The choice between BFS and DFS is a choice about which order you need results. BFS gives you the nearest results first. DFS gives you complete paths before backtracking.

How It Works

Web Crawler: BFS on the Web Graph

A web crawler’s job is to discover and index the web. The web is a directed graph: pages are nodes; hyperlinks are directed edges. The crawler starts at seed URLs and expands outward, discovering new pages by following links.

BFS is the correct traversal because BFS explores pages closest to the seeds first. This matters for relevance: pages linked from authoritative starting points are more important than pages reachable only through long chains. A BFS crawler stays close to the seed set for longer; a DFS crawler might dive into one remote corner of the web and not return to the main body for a long time.
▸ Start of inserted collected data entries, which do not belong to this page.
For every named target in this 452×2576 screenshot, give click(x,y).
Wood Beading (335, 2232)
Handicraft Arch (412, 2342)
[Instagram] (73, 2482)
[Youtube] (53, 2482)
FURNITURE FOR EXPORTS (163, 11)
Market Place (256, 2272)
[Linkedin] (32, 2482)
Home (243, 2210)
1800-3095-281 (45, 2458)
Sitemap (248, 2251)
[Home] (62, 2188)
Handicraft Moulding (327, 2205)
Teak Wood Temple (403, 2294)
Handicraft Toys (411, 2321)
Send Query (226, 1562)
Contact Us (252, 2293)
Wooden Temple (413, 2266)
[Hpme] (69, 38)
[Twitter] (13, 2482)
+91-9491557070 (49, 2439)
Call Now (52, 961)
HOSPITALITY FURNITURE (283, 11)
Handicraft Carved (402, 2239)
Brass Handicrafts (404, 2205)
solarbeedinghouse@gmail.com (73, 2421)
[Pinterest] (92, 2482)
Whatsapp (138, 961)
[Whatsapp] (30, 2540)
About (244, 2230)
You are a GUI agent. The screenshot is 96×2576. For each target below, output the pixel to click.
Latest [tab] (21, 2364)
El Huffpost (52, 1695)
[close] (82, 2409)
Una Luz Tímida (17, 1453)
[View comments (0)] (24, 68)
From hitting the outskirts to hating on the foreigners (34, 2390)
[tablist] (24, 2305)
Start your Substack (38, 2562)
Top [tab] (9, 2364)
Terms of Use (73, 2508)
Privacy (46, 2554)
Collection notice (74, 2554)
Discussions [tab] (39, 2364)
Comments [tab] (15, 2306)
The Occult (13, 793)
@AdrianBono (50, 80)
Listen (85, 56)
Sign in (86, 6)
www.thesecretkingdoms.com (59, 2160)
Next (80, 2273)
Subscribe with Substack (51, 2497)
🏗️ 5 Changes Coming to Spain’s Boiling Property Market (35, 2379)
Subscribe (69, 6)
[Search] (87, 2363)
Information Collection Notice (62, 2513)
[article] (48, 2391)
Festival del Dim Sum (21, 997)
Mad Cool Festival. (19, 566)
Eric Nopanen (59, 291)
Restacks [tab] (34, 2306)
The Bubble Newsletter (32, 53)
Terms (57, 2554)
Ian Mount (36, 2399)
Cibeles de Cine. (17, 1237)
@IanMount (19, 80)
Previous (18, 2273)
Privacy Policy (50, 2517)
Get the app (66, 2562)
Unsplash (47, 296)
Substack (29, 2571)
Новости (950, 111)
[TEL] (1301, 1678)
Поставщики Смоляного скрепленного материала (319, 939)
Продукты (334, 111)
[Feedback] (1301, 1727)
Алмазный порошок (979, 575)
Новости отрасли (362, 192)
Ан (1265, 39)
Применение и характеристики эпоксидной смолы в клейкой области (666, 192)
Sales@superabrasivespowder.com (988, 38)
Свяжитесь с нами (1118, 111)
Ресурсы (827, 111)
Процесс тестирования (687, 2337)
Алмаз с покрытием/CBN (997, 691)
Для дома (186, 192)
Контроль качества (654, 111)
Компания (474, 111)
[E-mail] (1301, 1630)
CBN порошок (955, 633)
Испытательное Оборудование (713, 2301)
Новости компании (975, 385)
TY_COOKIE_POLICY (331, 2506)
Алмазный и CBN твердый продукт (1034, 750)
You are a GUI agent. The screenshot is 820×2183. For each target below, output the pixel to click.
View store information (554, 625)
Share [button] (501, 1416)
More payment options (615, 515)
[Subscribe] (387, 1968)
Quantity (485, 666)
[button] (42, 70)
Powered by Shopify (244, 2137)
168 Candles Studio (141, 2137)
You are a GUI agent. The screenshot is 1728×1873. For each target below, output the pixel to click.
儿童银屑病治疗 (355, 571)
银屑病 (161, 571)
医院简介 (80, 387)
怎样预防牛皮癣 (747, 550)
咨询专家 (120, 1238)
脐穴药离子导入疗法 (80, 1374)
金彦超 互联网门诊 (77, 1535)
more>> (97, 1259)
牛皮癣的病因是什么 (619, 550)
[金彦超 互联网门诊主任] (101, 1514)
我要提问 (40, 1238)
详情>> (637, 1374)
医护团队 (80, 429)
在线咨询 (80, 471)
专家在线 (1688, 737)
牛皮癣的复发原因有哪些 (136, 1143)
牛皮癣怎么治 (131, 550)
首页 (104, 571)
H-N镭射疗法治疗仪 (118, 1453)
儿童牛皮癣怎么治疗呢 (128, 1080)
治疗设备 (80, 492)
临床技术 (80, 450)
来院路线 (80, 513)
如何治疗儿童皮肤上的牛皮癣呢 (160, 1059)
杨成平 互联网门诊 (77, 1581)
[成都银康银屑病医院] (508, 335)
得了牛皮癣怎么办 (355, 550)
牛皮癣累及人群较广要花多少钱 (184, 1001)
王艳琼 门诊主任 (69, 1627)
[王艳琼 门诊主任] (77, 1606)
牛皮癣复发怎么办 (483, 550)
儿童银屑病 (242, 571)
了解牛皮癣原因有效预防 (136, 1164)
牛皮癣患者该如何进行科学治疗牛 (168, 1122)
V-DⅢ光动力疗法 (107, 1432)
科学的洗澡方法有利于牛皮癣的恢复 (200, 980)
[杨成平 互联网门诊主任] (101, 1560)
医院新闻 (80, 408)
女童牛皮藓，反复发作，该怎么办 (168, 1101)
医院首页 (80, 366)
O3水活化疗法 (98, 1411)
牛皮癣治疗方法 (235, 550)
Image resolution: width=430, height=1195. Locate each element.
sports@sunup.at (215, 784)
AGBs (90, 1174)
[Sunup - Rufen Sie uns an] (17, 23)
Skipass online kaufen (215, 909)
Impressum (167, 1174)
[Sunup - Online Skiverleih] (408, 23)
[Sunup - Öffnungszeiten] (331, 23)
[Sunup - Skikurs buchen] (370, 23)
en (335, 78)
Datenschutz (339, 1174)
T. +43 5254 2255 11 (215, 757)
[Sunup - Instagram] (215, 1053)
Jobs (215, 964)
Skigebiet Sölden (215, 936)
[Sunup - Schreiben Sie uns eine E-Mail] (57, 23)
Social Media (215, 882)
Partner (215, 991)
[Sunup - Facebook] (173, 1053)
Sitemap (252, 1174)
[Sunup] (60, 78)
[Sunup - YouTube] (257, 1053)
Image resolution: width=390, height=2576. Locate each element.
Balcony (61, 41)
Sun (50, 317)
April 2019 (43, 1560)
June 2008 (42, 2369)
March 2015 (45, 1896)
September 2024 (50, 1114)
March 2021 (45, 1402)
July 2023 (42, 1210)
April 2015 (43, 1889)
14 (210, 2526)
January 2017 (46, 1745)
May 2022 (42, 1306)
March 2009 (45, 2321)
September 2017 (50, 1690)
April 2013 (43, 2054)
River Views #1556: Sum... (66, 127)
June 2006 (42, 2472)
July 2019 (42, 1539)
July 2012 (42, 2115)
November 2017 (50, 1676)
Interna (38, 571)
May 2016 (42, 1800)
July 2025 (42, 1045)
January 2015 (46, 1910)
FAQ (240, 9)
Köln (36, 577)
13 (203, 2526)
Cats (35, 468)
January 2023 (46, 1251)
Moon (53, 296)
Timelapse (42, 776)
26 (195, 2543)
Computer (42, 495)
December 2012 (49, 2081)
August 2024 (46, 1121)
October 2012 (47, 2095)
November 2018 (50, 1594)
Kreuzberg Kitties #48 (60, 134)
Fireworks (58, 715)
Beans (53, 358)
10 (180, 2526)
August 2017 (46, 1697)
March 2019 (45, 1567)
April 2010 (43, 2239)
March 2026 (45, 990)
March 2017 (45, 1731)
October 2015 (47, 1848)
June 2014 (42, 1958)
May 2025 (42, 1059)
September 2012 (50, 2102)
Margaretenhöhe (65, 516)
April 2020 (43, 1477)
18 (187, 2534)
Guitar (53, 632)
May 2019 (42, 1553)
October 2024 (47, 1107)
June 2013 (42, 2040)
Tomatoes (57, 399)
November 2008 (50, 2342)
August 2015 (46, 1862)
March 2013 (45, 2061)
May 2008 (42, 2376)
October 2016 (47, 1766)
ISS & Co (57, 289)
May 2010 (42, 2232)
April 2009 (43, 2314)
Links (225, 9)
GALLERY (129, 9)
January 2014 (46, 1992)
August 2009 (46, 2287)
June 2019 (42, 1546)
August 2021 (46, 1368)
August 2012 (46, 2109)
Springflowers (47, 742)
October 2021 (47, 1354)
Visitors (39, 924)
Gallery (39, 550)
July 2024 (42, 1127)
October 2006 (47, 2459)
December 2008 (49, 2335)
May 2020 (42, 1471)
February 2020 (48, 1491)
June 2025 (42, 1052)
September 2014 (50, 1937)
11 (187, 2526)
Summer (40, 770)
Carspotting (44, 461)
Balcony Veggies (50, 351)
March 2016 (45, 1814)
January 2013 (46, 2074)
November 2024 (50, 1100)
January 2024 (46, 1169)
from collections import deque
from urllib.parse import urlparse
import time

class WebCrawler:
    """
    BFS web crawler with politeness delays and domain rate limiting.
    """
    def __init__(self, seed_urls: list[str], max_pages: int = 1000):
        self.frontier: deque[str] = deque(seed_urls)
        self.visited: set[str] = set(seed_urls)
        self.max_pages = max_pages
        self._last_visit: dict[str, float] = {}  # domain -> last fetch time

    def _is_polite(self, url: str, delay_seconds: float = 1.0) -> bool:
        """
        Politeness: do not fetch from the same domain more than once per delay_seconds.
        This prevents overloading individual servers.
        """
        domain = urlparse(url).netloc
        now = time.time()
        last = self._last_visit.get(domain, 0)
        return now - last >= delay_seconds

    def _fetch_and_extract_links(self, url: str) -> list[str]:
        """Fetch page and extract links. Real implementation uses HTTP client + HTML parser."""
        self._last_visit[urlparse(url).netloc] = time.time()
        # In production: HTTP GET, parse HTML, extract <a href="...">
        return []  # placeholder

    def crawl(self) -> list[str]:
        """BFS crawl. Returns list of visited URLs in BFS order."""
        visited_order = []

        while self.frontier and len(visited_order) < self.max_pages:
            url = self.frontier.popleft()  # FIFO: process oldest-discovered URLs first

            if not self._is_polite(url):
                self.frontier.append(url)  # requeue for later
                continue

            links = self._fetch_and_extract_links(url)
            visited_order.append(url)

            for link in links:
                if link not in self.visited:
                    self.visited.add(link)
                    self.frontier.append(link)  # add to back of queue (BFS)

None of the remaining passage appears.